■ **Selected passage**:

Tuesday, September 18, 2007

Dealing with large data set in R

One of the major drawback of R is its inability to deal with large data set. R relies on system memories to handle data or object in general. Since there is a physical limitation of memories, it implies that R has limited memories to deal with large object. The problem has been discussed many times in the R mailing list since the first release of R. One of the suggestion is to use SQL to deal with large object and hence avoid reading data into the memory. But using SQL means you have to learn another language, it is just not that pleasant if the learning curve of R is already steep.

This year, Roger Peng wrote a package called filehash that sovled the problem. The rationale of filehash is to dump large data or object into the hard drive. Assign a environment name for the dumped object. You then can access the database through the assigned environment. The whole procedure avoid using memories to deal with large object. The physical limitation of filehash of course is the physical size of the hard drive, which is less of a problem given that most machines now have equipped fair large HD.

filehash can handle many type of object. I will only show an example code of how to use filehash to deal with data object here because most of the time, the large object is a data set. For more detailed usage, check the manual here.

■ **Recorded data**:
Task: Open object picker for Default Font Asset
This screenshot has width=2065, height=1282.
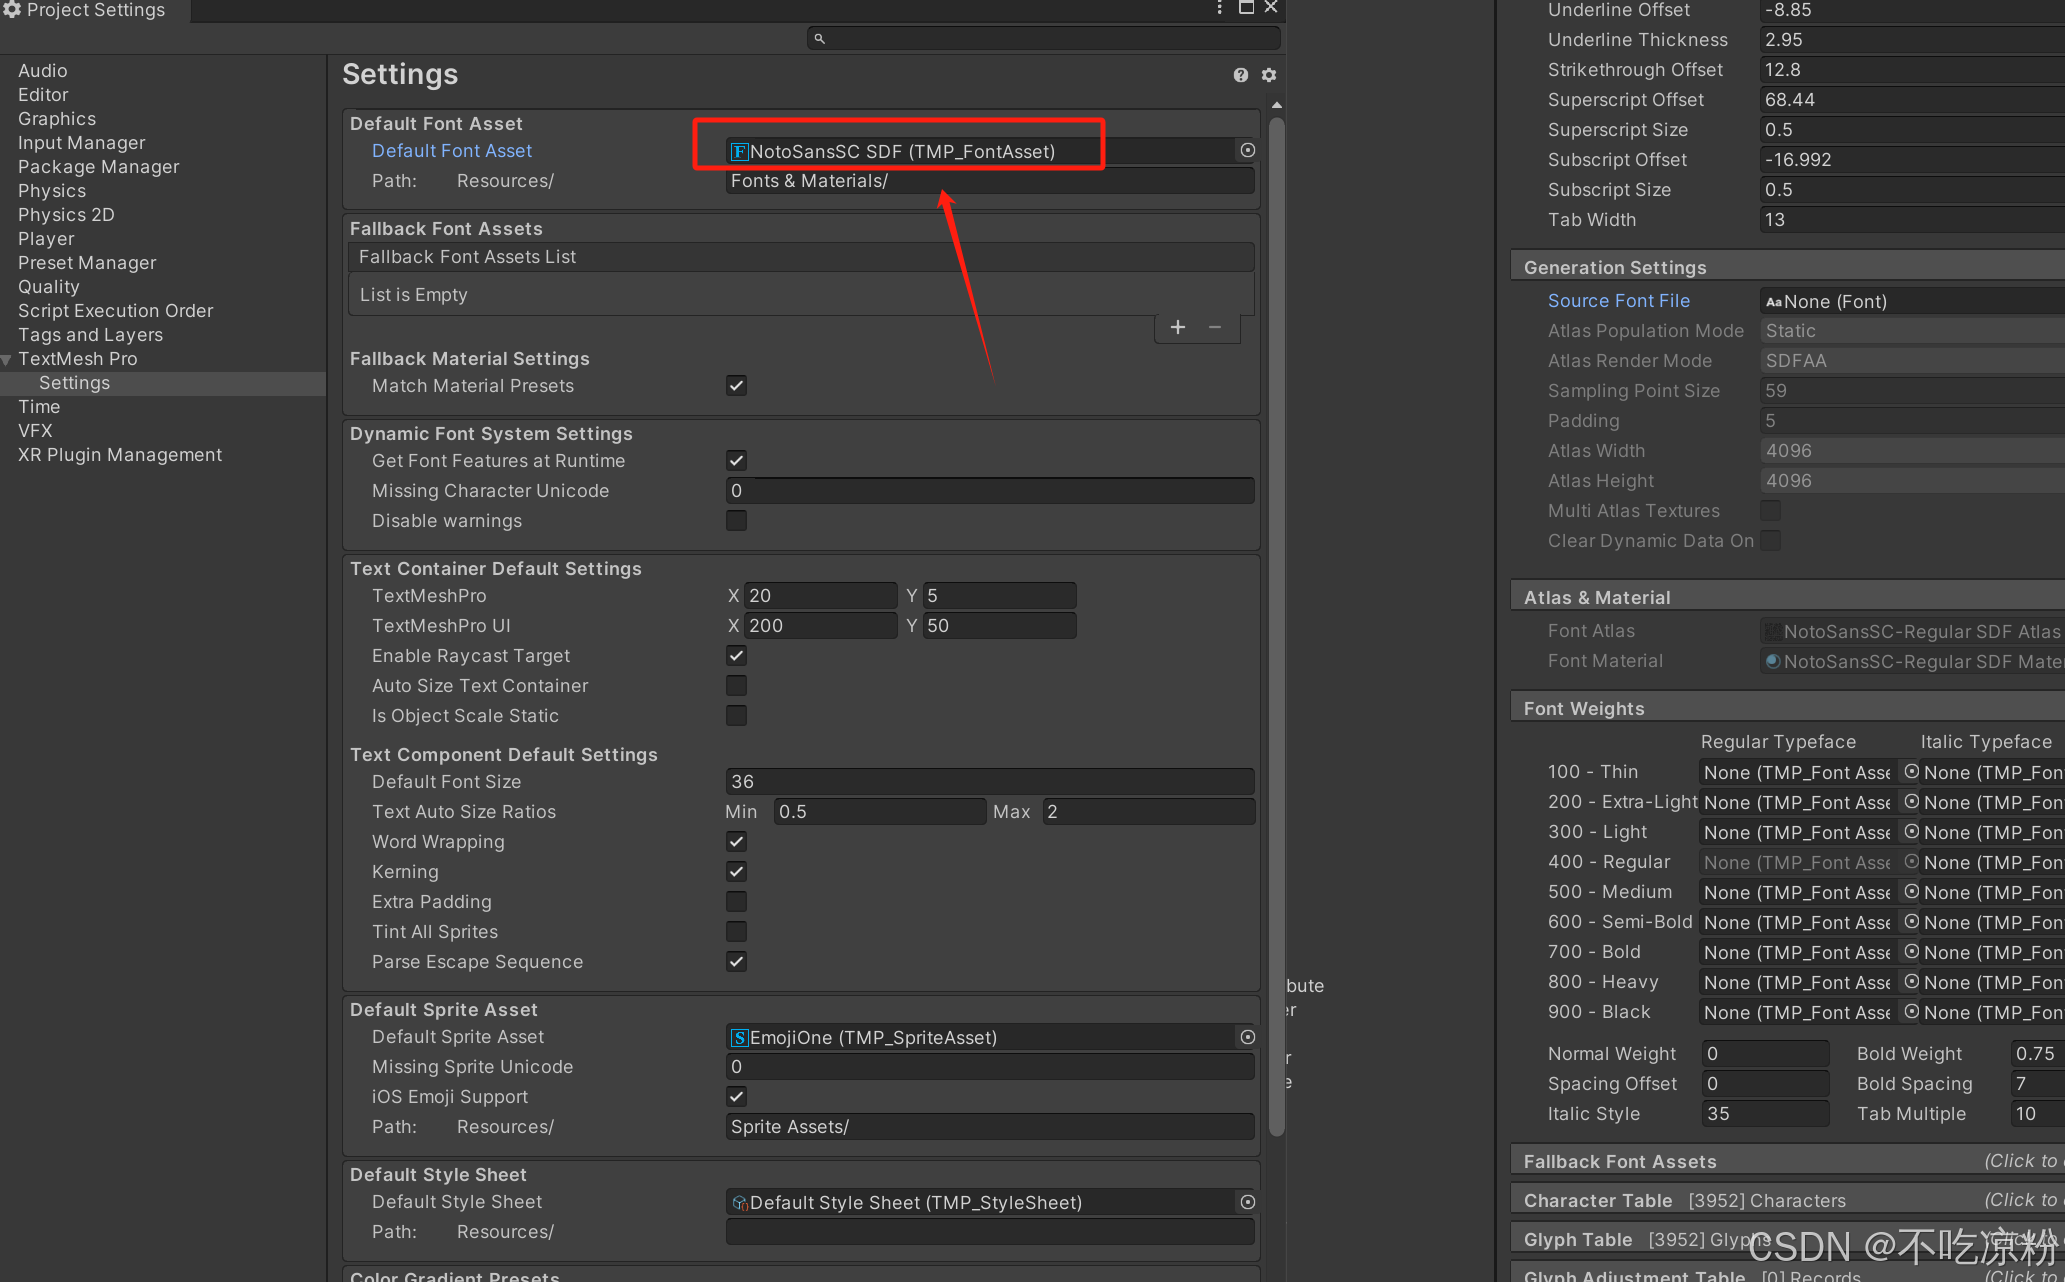Action: pos(1247,150)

■ **Things to do**:
1 – Check each statement against the post on large data sets in R. For each, answer yes or no and quote the deciding words of the post: (a) R relies on system memory to handle data. (b) filehash keeps large objects in system memory. (c) The post's example code covers every type of object that filehash can handle.
2 – According to the post on large data sets in R, what is the physical limitation of filehash?
3 – Write the next part of the post on large data sets in R, starting after its final sentence.

■ **Answers given**:
1 –
(a) Yes: "R relies on system memories to handle data or object in general."
(b) No: "The rationale of filehash is to dump large data or object into the hard drive."
(c) No: "I will only show an example code of how to use filehash to deal with data object here"

2 – The physical size of the hard drive.

3 –
# example code.

dumpDF(read.table("large.dat", header=T), dbName="db01")
env01 <- db2env(db="db01")

The first element of dumpDF() is a data object. Read in the data within dumpDF(), so R memory does not have a copy of it. Space saved! So now, the large data set "large.dat" can be accesses through the environment of the env01. To access it, we use with(). Suppose we want to do a linear regression of "y" on "x." And we access the data using the variable names. If you assign a object name for the read.table, the memory will have a copy of the data. This is not what we intend to do.

fit <- with(env01, lm(y~x))

Or we just want to do simple data managements.

with(env01, mean(y))
with(env01, y[1] <- 2))

8 comments:

Tal Galili said...

Hi.

Another very useful command (under the hash package) is:
"dbLoad()"

Which works just like "attach()"

(In the dbLoad(), the objects are attached, but are kept stored on the local harddisk)

Yu-Sung Su said...

Thanks Tal,

Nice to know a new handy function in filehash.

But for programming purpose, I would use with() to avoid messing up with multiple data sets.

jfolson said...

Doesn't this still require being able to fit the whole dataset into memory? At best, it seems like it's still loading entire columns into memory.

Hyo said...

thanks, Yu-sung :)

bhains said...

Hey,

How can I merge other datasets into this bigger dataset?

Thanks

Xianjun said...

I agree with jfolson; it still takes time to load data into memory since you use 'read.table("big.data.set")'. This is the most time/memory consuming if the dataset file is large (e.g. >1Gb).

Any idea for this problem? Thanks

Mearsault said...

видеорегистратор mini dvthanks all, really helpfull

David said...

hello everybody,

Could I merge two large databases? How could I do that using this package?

Thanks in advance.